Because swallowing air can cause gas and worsen IBS symptoms, it may be helpful to avoid drinking from a straw and chewing gum. Some patients benefit from counseling, relaxation, and stress management techniques. Getting plenty of sleep and exercise also can be helpful.
Medications to Treat IBS
Patients who suffer from IBS may need to try several medications, or different combinations of medications, before symptoms improve. Medications may include antispasmodics, such as hyoscyamine and dicyclomine, which can help ease the contractions of the colon. Loperamide (found in Imodium) can help reduce diarrhea.
Medications for anxiety and depression (e.g., antidepressants) may help relieve some of the discomfort caused by stress. In some cases, other medications are needed to counteract constipation, which is a common side effect of antispasmodics and antidepressants.

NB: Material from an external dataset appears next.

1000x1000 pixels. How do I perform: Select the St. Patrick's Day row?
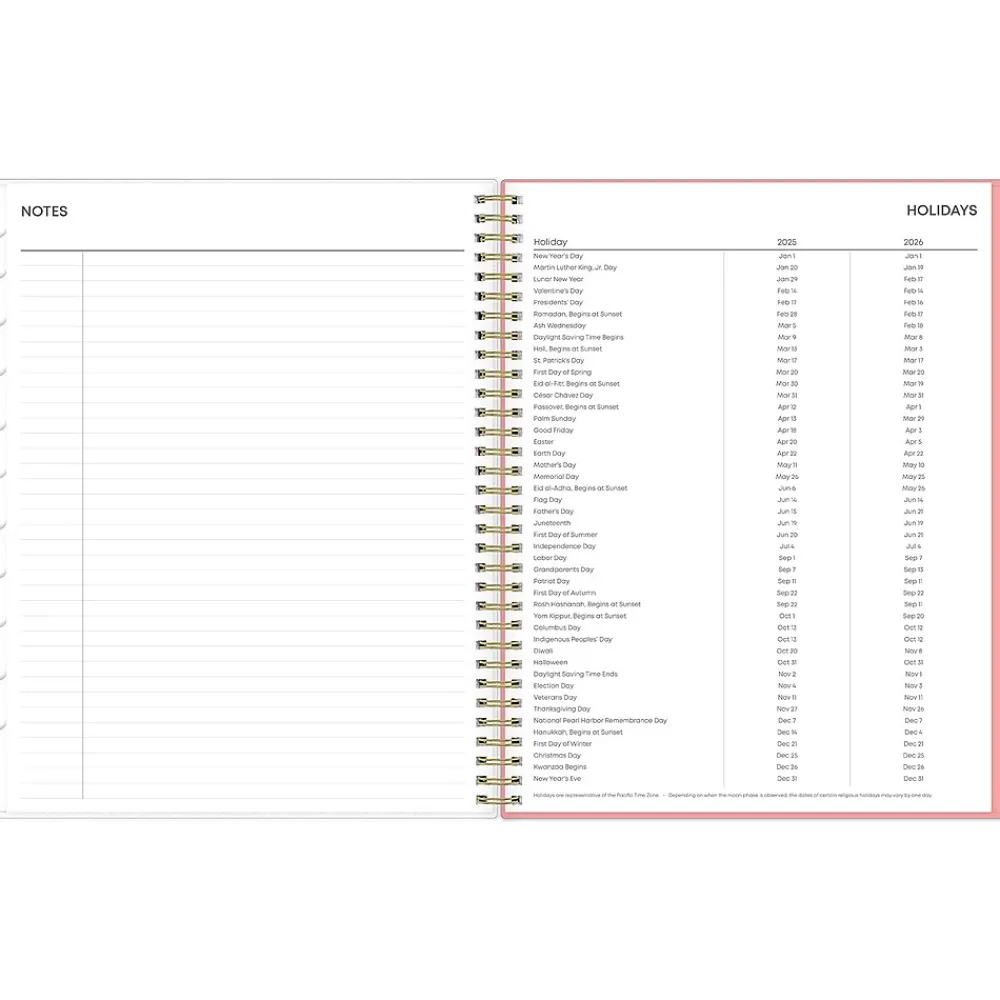point(558,360)
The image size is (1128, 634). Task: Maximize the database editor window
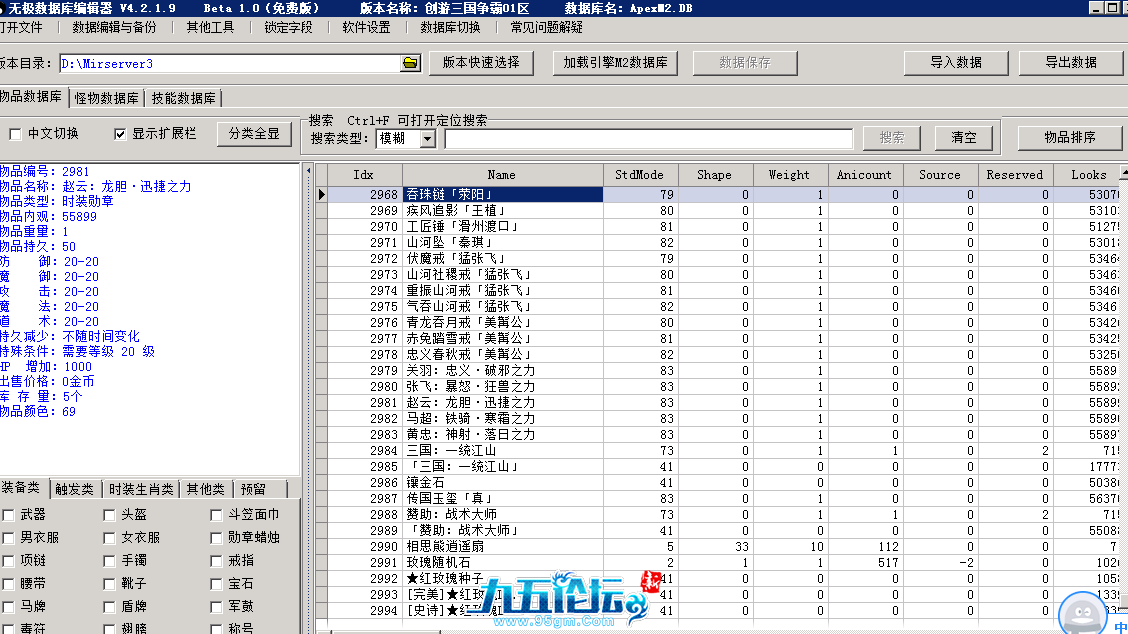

Alosetron hydrochloride (Lotronex) can be used in women to treat severe diarrhea that has not responded to other treatments. This medication can interfere with blood flow to the colon, causing severe constipation, and must be used under careful medical supervision. The Food and Drug Administration (FDA) has not approved this drug for use in men.
In May 2015, the FDA approved eluxadoline (Viberzi) and rifaximin (Xifaxan) to treat IBS with diarrhea in adults. Eluxadoline is taken twice a day with food and contains a new ingredient that activates receptors in the nervous system that reduce bowel contractions. Rifaximin (an antibiotic also approved to treat certain types of traveler's diarrhea) can be taken 3 times a day for 14 days. If symptoms recur, an additional 14-day course can be taken after 10 weeks. Xifaxan is thought to change the bacterial content of the GI tract.
Common side effects of eluxadoline include constipation, nausea, and abdominal pain. This medication should not be used in people with a history of liver impairment, pancreatitis, severe constipation, or bile duct obstruction, or in people who drink more than 3 alcoholic drinks a day.
Common side effects of rifaximin include nausea and increased blood levels of the liver enzyme alanine aminotransferase. It should be used with caution in people with liver impairment and those who take other medications. If IBS symptoms do not improve, a type of infectious diarrhea called C. difficile enterocolitis may be suspected.
Other IBS Treatments
Acupuncture can help ease muscle spasms and improve bowel function. A probiotic diet replenishes the "good" bacteria that are naturally present in the intestines. Increasing these bacteria, either through foods like yogurt or through dietary supplements, may help to alleviate IBS symptoms.
Herbs, particularly peppermint, can relieve spasms in the digestive tract, but patients should consult a qualified health care provider or a pharmacist before taking herbs to make sure they will not interact negatively with current medications. Enteric-coated capsules are recommended. Heartburn is a common side effect of herbal supplements.